- Born: 13 March 1866 Bluff, New Zealand
- Died: 23 July 1954 (aged 88) Wellington, New Zealand
- Allegiance: New Zealand
- Branch: New Zealand Military Forces
- Rank: Colonel
- Commands: Canterbury Battalion
- Conflicts: Second Boer War; First World War Gallipoli campaign; ;
- Awards: Companion of the Order of St Michael and St George Distinguished Service Order mentioned in despatches (2)
- Other work: law clerk

= John Gethin Hughes =

New Zealand military leader (1866–1954)

John Gethin Hughes (13 March 1866-23 July 1954) was a New Zealand military leader. Born in Bluff, Southland, New Zealand, he served in the Boer War with the First Contingent of the New Zealand Volunteer Force to be sent to South Africa. During the war he was the first New Zealand recipient of the Distinguished Service Order. After the war he became a professional soldier and served in a number of staff positions in the New Zealand Military Forces. A member of the New Zealand Expeditionary Force during the early stages of the First World War, he commanded the Canterbury Battalion during the Gallipoli campaign. He was eventually evacuated from Gallipoli late in the campaign for medical reasons. He retired from the military in 1917 due to poor health and died in 1954 at the age of 88.

==Early life==
John Gethin Hughes, the son of a seaman and his wife, was born in Campbelltown, which later became known as Bluff, in the south of New Zealand. After completing his schooling, he gained employment as a law clerk in the town of Timaru. He also served in the local artillery unit of the militia from 1884 to 1887. In 1888, he moved to the town of Napier in the North Island. He served in a local artillery unit there, eventually commanding a battery by 1897.

==South Africa==
When the Boer War began in 1899, Hughes volunteered for the First Contingent of New Zealanders to serve in the war. The contingent arrived in South Africa in November and Hughes, despite being only a private, was quickly recognised as having good leadership qualities and the following month was promoted to lieutenant. Awarded the Distinguished Service Order (DSO) for his leadership during an engagement in January 1900 at Slingersfontein, where a British camp had come under attack by the Boers, he was the first New Zealander to be so recognised. The citation for his DSO, which was gazetted on 10 April 1901, read: "In recognition of services during the operations in South Africa." A well regarded officer, he was mentioned in despatches before the contingent returned to New Zealand in January 1901.

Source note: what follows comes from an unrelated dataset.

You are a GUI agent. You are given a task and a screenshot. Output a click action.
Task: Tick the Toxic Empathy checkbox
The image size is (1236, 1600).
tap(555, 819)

On his return to New Zealand, Hughes chose to become a professional soldier and was commissioned a captain in the New Zealand Militia. He served as a staff officer to the commandant of the Militia until 1902 when he again volunteered for service in South Africa, embarking with the 10th Contingent. While serving in Natal, he was promoted to major by General Westonhaugh.

==Service in New Zealand==
When his service in South Africa ended, Hughes resumed his staff duties in New Zealand with the rank of captain. He served in a series of staff positions for the next several years and in 1907, he was promoted to major. In 1910 he transferred to the New Zealand Staff Corps, having received training in England with the British Army. The previous year, he had married Marion De Vere O'Connor.

==First World War==
When the First World War broke out, Hughes enlisted in the New Zealand Expeditionary Force (NZEF) which was raised for military service abroad. He was appointed assistant military secretary to Major General Alexander Godley, the commander of the NZEF. He embarked for the Middle East with the main body of the NZEF in October 1914. In February, Hughes relinquished his secretarial duties to become NZEF Camp Commandant in Egypt.

While in Egypt, the infantry brigade of the NZEF was combined with an Australian infantry brigade to form the New Zealand and Australian Division with Godley as its commander and intended for service in the Gallipoli Campaign. Hughes landed at Anzac Cove with Godley's headquarters on 25 April 1915. In June, he took command of the Canterbury Battalion when its commander, Lieutenant Colonel Charles Henry Brown, was wounded. He led the battalion during the Battle of Chunuk Bair, which took heavy casualties when it was caught in the open by a Turkish artillery barrage. In October he was medically evacuated due to dysentery. He was recognised for his service at Gallipoli with appointment as a Companion of the Order of St Michael and St George as well as being mentioned in despatches. After a period of convalescence in England he returned in New Zealand where he was eventually discharged from the NZEF because of his health. He was placed on the retirement list in 1917 with the honorary rank of colonel.

==Later life==
Not long after his return to New Zealand, Hughes was asked to stand as the Member of Parliament for the Wellington North electorate. Following his retirement, he was prominent in the First New Zealand Mounted Rifles Association. He died in Wellington on 23 July 1954 at the age of 88 and was survived by his wife and children.